• [Text excerpt]
⟨

A collection of junk. Is this a treasure? Ah, but let us consider who we are speaking to here. Mnemosyne - Memory - the Titan of the beautiful hair, who consorted with Zeus nine nights in a row to produce the nine Muses. Consider: through her daughters she gave the world all of the humanities. But, what of herself? By birthing memory, Mnemosyne discovered the uses of the power of reason, and gave a designation to every object, which is of the utmost importance, since without names very little could be expressed, and mortals would not be able to hold conversations with each other. Thus she holds the ancient magic of naming, as well as the birth of reason.

But above all, she made available to mortals the power to remember, a great faculty upon which rest many others. She owns all tales, as these could not exist without her power, since each narrating word would vanish without leaving a trace as soon as it appears if Memory would not preserve them. If a person were deprived of the gift of Memory, he would neither know who he is nor what he is. And if he were told, he would not be able to retain that knowledge, and each moment would be for him as the first instant of his life, feeling, thinking, and acting much like a newborn. Then if Memory came to him so that he could remember who he is and what he normally does, but did not assist him in other regards, he would not, for example, be able to recognize other people. In that manner, he would have to make the acquaintance of his loved ones every new instant of his life, incapable of remembering either names or faces, or how he is related to them. Consequently, the meaning of such words as 'mother', or 'son', or 'wife' would have to be explained to him over and over again, and there would be no hope that he would retain what he is told. For, deprived of Memory, he would not be able to learn anything permanently. This is why Mnemosyne is a great goddess, knowledge is inseparable from Memory.

What gifts can Mnemosyne give? Beyond the bountiful gifts of her daughters to the world, reason, naming, recognition, understanding . . . Mnemosyne can take a box of junk and make it into treasure. These are MY treasures.

This, my children is a skate-key. I wore it around my neck on a string every summer of my childhood. I used it to tighten, put on and take off my roller skates. These were not the roller skates you know, where the rollers are attached to a boot-like-shoe, these were a separate apparatus that had to be clamped to the bottom of the shoes we were wearing and then tightened up to fit. My world was outlined in sidewalks as a child, they were the pathways to everywhere. I put my skates on as soon as the snow had good and melted and kept them on until school started in the autumn. Not everyone did, of course. Most kids only skated some of the time, as an activity, but for me it was a necessity. My legs were too short to keep up otherwise and without them I would spend the entire summer plaintively calling “wait for me!” Which, by the way, never happened. With the roller skates on, I went faster than anyone else. If they cut across the grass, I went around, I was still faster. I was only sorry I didn’t have wheels all the time. Coming down the hill in front of our house the wind would fan out my short gold hair, drying the sweat of summer with the sweet, sliding air of speed. I loved it; and I liked the feel of the skate key bouncing in rhythm against my chest.

⟩

• [Written task A] In the Mnemosyne passage, for how many nights did Mnemosyne consort with Zeus to produce the Muses?
• [Written task B] Render this sentence from the Mnemosyne passage in Spanish: "I loved it; and I liked the feel of the skate key bouncing in rhythm against my chest."
• [Written task C] Pick up the Mnemosyne passage after its final sentence and keep writing in the same voice.

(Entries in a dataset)
⟨

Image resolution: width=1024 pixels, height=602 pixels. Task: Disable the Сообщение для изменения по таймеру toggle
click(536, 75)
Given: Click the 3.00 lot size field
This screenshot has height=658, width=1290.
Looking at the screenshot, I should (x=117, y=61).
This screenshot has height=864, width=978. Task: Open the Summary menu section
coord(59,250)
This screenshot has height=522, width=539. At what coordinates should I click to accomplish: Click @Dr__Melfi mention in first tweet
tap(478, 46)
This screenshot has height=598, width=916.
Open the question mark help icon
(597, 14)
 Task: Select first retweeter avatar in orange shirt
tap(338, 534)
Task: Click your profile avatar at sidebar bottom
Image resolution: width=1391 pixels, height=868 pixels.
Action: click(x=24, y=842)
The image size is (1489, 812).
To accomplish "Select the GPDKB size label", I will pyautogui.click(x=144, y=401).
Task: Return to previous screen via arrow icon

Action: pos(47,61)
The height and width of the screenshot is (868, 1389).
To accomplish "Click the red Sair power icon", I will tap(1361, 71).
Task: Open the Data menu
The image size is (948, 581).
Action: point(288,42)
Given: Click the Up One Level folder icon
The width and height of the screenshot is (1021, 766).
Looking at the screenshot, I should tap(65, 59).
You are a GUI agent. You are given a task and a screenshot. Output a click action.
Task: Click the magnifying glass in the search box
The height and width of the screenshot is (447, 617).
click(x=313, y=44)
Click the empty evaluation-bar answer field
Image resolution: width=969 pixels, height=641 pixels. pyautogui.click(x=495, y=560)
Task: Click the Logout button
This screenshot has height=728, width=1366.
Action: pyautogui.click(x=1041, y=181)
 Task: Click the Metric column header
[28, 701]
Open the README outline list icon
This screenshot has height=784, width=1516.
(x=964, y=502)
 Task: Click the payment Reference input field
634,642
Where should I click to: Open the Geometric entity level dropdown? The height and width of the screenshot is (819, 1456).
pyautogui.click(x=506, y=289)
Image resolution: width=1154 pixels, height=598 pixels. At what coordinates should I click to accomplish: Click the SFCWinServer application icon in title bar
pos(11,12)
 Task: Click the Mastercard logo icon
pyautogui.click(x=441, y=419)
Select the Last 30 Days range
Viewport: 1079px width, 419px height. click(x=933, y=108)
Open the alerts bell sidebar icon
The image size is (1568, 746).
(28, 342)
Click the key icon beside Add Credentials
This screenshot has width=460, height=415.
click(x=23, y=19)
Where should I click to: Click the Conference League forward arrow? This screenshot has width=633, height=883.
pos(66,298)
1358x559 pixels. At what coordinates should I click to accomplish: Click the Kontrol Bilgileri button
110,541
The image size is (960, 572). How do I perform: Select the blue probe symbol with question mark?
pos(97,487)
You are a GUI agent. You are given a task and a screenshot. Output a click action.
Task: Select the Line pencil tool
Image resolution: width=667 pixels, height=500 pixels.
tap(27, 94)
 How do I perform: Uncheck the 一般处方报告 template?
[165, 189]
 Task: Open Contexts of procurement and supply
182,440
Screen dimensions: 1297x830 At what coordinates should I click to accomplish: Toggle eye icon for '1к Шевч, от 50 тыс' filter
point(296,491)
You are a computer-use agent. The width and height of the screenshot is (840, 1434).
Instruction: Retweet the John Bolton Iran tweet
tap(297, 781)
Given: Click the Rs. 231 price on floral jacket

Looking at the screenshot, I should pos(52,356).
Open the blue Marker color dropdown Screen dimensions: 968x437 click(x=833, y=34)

⟩

• [Result A] Nine nights in a row.

• [Result B] Me encantaba; y me gustaba sentir la llave de patines rebotando al ritmo contra mi pecho.

• [Result C]
And this, children, is a Hop-scotch-lagger, this hard rubber disk used to throw and kick out of the hop-scotch. You can still see the out line of a hop-scotch drawn on one side of the lagger. THAT is the proper way to draw a hop-scotch. We had them painted on the asphalt at school in a long, long row. It was the proscribed activity for girls during recess and I even actually did it some times. My best friend Adrienne and I were more likely to be off somewhere playing witches, space aliens or inventing new lands complete with intricate governments, but I did have a hop-scotch-lagger. It reminds me of standing in the hall of the Edith Bowen after recess while everyone takes off their coats . . . the hall is full of that smell of wet snow, wet wool and cold air. I am flipping the lagger in the air and laughing, very loud, with my head thrown back. Some teacher, I don’t remember which, comes past and remarks mildly, “Bring the lagger home for a landing in your pocket, Edwina, and I think about half of that laugh could stay outside. Yes. About half.” I remember it distinctly. Not, “Shut up!” or even “Be quiet!” or “Settle down,” but “I think about half of that laugh could stay outside.” Thinking back on it as a teacher myself, teaching in that same school, I always remembered amid the smell of wet snow and wet wool and cold air, that she was going to let me bring half of my laugh into the building. It was the way things always were there.

Pins. “Go Big Blue” - that is from college. I must have said that out loud six thousands times . . . It was a cheer. It was a good cheer. Simple. Easy. People picked it up. Funny, when you have heard something ten million times it starts sounding not like three words, but one. We went to Nebraska where they were yelling “Go Big Red.” WHAT? That sounded completely bizarre. It didn’t fit. Everyone knows that the words Go and Big only go with Blue.

Pins. “Go Greek.” - No, not a trip to Athens. I’m proud to belong to the Panhelenic Council of National Sororities and Fraternities as a member of Kappa Delta Sorority. It was/is an important part of my life and nothing what so ever as the stereo-type would have you believe. I am continually amazed that people who consider themselves liberal and open minded, who would fight forever against discrimination then turn around and automatically do the same thing to groups such as Fraternities and Sororities. Reverse snobism is fascinating, alive and everywhere.
Mnemosyne gives me beautiful rituals in the dark, by the light of a single candle that were so meaningful, so full of love that bound me to my forever friends, sisters, AOT. I have my sorority rings strung on a chain. They are strange, so small, so extremely tiny. I can’t imagine how I ever got them on my fingers. What has happened to my fingers? Or did these rings shrink here in this box?

On another chain are my High School and College Keys. My kids asked, “what are they.”
“Ummm,” I answered, “Keys, you know.”
“Keys to what? What kind of keys? They don’t look like keys?”
“No, they don’t now that you mention it. We got them at the end of the year for being in activities. They had this key banquet . . .”
“Weird.”
“Yeah probably. Look though . . . I’ve got a lot of ‘em!!!”
“Great mom.”

Match Book covers. Hotel Parco dei Principi, Sorrento, Italy. The Snow King Lodge, Jackson Hole Wyoming. The Peruvian Lodge, Alta, Utah. The Sands, Los, Vegas, Nevada, The Spinnaker, Lake Dillon, Colorado. The Antlers, Jackson Hole, Wyoming. The Hollies, Stratford-on-Avon, The Von Trapp Family Lodge, Vermont, Vail Lodge, Vail Colorado, The Racquet Club, Jackson Hole Wyoming. There was an avalanche. There was a full moon. There was a valley full of mist. There was a baby conceived. There was a tradition born. There was a blizzard. There was an anniversary celebrated Connect the dots.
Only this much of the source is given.